12 - Nova Scotia report: John Pearce, Transport 2000 Atlantic

No speed limiters are planned for long-haul rigs in N.S. according to government sources. General speed limits only exceed 100 km/h in N.S. on 4-lane highways such as the Trans-Canada from Halifax and New Glasgow N.S. through Amherst to Moncton, N.B. where they are 110 km/hr. Provincial and trucking interests have commented that with Ontario and Quebec introducing this device, there is little need to legislate it in the Maritimes," John Pearce of Transport 2000 Atlantic wrote on Jan 11.

The new minister of Transportation and Infrastructure Renewal in Nova Scotia is a former trucker and snow plow driver, Brooke Taylor. The province signed a deal with Ottawa in November 2007 for $634 million in infrastructure funding over 7 years. With the background of the new minister, it seems unlikely that much of this money will be used for rail infrastructure, even on the Cape Breton and Central N.S. line whose right-of-way is in bad shape due to deferred maintenance.
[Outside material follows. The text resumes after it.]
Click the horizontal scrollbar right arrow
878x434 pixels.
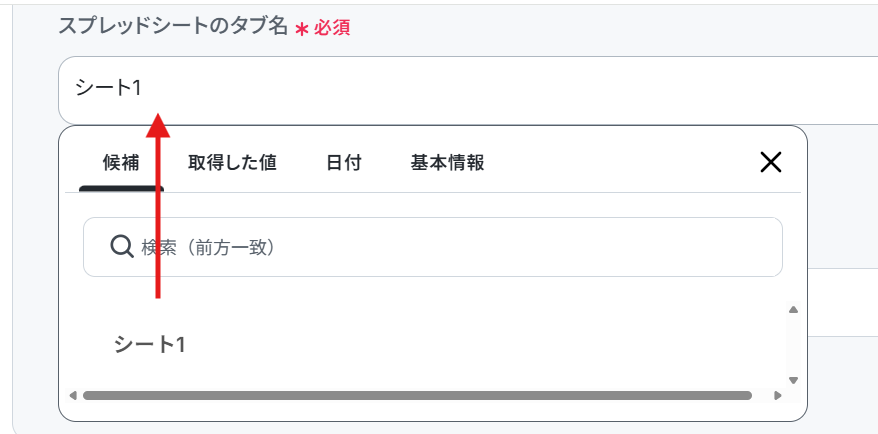(x=779, y=396)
Cumberland County (NS) Transportation Services Society has purchased a $90,000 mini-bus which will hold 14 passengers or 10 people plus 2 wheelchairs. Operation will start near the end of January, and run 2 days per week. The bus will serve the Advocate-Parrsboro area in western Cumberland Co. on Tuesday and the Pugwash area on the Northumberland Strait on Thursday and will take handicapped passengers to doctors and the hospital in Amherst at the N.B. border.

John Pearce.

13 - Winnipeg: Monorail, Light rail, Aluminium tram

"There might still be some life in former mayor Steve Juba's dream of a monorail for Winnipeg -- or at least a stripped-down, high-tech version. City officials are looking for ways to follow up Winnipeg's busway plan with light rail or some other form of fixed rapid transit, such as ultra-lightweight aluminium trams suspended above street level. Mayor Sam Katz has asked ... the civil service to explore the by converting (the bus corridor) to a different ... Technology or augmenting it with another mode of rapid transit .. " Bartley Kives wrote in the Winnipeg Free Press on Jan. 13

"In September, the city and province announced a $327-million plan to connect downtown and the University of Manitoba with a 9.6-kilometre bus corridor. Work is supposed to begin this summer on the $138-million first phase of the project, a 3.6-kilometre link between Queen Elizabeth Way and Jubilee Avenue".

"In 2005, the Katz-commissioned rapid transit task force concluded it would cost Winnipeg up to eight times more money to build a light-rail track and purchase train cars as it would to build a bus corridor. ... the city is exploring the idea of using alternative technologies ... One of the technologies that has caught the city's eye is a form of ultra-lightweight aluminium tram that could run above street level," the Winnipeg Free Press reported.